• _Your objective_:
Your answer must be one number: the count of lines below that include "from".
——————————
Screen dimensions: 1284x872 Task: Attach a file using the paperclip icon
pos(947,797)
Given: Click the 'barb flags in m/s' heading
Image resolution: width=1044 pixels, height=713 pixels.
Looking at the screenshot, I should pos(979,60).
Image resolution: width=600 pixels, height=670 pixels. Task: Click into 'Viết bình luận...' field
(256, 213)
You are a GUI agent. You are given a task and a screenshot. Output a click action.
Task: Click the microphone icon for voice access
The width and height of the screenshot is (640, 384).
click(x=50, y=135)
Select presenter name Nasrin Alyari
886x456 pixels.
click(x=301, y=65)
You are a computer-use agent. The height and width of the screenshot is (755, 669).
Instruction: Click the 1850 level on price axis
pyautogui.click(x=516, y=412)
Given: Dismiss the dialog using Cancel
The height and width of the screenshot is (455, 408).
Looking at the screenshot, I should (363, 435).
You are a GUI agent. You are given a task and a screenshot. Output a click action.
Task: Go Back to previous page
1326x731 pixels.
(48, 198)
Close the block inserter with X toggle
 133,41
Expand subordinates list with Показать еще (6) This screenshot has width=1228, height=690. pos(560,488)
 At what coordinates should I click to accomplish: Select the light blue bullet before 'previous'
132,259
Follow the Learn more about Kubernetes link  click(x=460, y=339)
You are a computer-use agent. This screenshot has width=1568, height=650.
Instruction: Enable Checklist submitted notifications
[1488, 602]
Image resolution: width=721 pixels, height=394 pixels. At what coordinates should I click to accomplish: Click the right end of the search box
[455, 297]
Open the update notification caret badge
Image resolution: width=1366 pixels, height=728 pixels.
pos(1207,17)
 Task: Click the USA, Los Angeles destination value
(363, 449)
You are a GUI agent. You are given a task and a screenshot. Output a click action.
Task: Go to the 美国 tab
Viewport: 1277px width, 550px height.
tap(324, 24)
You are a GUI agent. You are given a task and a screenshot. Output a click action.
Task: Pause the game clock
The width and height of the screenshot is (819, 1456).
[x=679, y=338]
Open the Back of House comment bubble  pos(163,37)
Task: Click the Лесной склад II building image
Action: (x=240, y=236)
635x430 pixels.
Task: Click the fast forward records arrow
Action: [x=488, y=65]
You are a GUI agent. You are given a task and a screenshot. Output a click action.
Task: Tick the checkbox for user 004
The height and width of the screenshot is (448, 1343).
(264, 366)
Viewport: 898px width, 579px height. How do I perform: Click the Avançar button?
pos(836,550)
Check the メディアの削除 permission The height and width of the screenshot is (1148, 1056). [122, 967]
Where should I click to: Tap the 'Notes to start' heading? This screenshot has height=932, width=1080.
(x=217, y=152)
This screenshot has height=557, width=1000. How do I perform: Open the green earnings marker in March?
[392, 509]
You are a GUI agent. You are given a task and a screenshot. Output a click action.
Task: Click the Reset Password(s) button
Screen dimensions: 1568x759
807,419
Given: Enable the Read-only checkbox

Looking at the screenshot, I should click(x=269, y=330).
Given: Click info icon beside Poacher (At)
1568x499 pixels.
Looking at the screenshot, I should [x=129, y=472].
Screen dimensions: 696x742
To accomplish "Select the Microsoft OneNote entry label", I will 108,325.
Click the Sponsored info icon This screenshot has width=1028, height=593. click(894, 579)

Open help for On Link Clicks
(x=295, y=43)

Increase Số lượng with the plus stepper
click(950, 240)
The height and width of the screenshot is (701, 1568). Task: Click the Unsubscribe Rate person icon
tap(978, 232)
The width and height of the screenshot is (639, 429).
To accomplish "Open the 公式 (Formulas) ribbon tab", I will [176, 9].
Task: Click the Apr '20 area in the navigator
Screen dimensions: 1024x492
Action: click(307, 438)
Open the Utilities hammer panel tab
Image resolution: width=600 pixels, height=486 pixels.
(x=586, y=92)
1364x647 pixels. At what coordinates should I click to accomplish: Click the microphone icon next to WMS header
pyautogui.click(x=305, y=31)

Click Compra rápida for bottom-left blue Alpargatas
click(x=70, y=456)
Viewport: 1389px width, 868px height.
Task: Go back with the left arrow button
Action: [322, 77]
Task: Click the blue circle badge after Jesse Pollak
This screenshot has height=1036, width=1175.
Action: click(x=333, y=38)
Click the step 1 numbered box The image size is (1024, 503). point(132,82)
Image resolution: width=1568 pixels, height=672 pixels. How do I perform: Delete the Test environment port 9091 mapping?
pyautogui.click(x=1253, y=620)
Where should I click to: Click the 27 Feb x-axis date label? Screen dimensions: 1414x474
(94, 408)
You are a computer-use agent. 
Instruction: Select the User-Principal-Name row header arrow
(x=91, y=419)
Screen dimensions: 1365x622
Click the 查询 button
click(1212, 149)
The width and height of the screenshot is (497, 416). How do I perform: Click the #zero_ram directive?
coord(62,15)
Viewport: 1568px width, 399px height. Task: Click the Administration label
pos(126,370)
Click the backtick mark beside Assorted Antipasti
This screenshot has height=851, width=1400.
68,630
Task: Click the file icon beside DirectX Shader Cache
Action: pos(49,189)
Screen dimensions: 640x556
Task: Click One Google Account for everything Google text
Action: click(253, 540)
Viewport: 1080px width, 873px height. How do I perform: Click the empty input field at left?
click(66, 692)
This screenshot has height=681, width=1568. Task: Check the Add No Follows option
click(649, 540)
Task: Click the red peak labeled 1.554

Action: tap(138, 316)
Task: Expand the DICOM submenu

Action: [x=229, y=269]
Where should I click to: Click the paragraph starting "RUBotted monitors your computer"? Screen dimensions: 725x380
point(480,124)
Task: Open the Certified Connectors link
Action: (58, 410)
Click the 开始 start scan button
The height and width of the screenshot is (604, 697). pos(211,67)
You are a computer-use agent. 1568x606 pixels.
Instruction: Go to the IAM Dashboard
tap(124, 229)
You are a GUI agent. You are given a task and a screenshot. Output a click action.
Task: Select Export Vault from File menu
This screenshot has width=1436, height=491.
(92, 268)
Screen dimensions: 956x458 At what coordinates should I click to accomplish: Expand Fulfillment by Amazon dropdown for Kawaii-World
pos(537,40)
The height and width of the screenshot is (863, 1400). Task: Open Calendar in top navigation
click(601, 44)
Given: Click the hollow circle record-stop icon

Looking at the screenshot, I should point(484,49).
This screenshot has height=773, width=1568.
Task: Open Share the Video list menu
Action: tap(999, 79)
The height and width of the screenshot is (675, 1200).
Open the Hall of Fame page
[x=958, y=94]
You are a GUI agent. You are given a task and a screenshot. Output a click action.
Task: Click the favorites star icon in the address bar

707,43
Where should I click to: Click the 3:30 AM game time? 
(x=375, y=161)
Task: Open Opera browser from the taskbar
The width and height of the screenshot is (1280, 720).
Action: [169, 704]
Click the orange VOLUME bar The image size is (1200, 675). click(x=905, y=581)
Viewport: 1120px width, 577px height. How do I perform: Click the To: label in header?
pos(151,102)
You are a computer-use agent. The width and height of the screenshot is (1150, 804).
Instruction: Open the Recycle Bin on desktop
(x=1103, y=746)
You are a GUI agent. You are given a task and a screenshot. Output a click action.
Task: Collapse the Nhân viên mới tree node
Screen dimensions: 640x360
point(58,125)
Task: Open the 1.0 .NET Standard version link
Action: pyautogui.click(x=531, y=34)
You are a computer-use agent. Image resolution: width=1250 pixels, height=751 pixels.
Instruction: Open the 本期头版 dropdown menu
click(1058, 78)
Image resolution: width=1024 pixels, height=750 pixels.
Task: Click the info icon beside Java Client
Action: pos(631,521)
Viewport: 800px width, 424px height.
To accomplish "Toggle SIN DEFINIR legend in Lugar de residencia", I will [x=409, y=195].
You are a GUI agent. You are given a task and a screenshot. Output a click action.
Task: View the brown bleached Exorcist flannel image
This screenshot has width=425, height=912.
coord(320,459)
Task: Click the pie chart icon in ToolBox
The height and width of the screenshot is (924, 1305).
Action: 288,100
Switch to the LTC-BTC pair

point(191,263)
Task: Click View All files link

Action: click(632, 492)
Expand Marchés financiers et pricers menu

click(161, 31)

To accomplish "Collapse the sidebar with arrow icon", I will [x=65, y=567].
——————————
• _Task response_:
2